In this column, Roberto Savio, founder and president emeritus of the Inter Press Service (IPS) news agency and publisher of Other News, argues that the wave of indignation aroused by last week’s terrorist attack on French magazine Charlie Hebdo runs the risk of playing into the hands of radical Muslims and unleashing a deadly worldwide confrontation.

ROME, Jan 12 2015 (IPS) - It is sad to see how a continent that was one cradle of civilisation is running blindly into a trap, the trap of a holy war with Islam – and that six Muslim terrorists were sufficient to bring that about.

It is time to get out of the comprehensible “We are All Charlie Hebdo” wave, to look into facts, and to understand that we are playing into the hands of a few extremists, and equating ourselves with them. The radicalisation of the conflict between the West and Islam is going to carry with it terrible consequences

Roberto Savio

Roberto Savio

The first fact is that Islam is the second largest religion in the world, with 1.6 billion practitioners, that Muslims are the majority in 49 countries of the world and that they account for 23 percent of humankind. Of these 1.6 billion, only 317 million are Arabs. Nearly two-thirds (62 percent) live in the Asia-Pacific region; in fact, more Muslims live in India and Pakistan (344 million combined). Indonesia alone has 209 million.

What you should do
From the column on the Charlie Hebdo attack, reproduce the passage starting at "ROME, Jan 12" and ending at "bring that about.", swapping "cradle" for "birthplace".

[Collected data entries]
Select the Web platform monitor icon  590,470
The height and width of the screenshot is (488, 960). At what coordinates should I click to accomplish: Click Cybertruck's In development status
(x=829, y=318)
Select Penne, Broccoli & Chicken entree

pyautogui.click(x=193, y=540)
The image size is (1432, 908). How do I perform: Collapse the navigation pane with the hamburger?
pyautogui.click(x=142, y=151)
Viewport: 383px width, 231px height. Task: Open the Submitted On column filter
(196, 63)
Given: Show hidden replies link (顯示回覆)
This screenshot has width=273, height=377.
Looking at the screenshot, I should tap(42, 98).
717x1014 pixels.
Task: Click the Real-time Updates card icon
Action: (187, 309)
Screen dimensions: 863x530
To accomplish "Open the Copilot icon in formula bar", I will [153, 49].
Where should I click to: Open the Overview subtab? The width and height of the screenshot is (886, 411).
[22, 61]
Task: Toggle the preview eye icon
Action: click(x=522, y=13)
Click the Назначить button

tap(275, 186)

Written reply
ROME, Jan 12 2015 (IPS) - It is sad to see how a continent that was one birthplace of civilisation is running blindly into a trap, the trap of a holy war with Islam – and that six Muslim terrorists were sufficient to bring that about.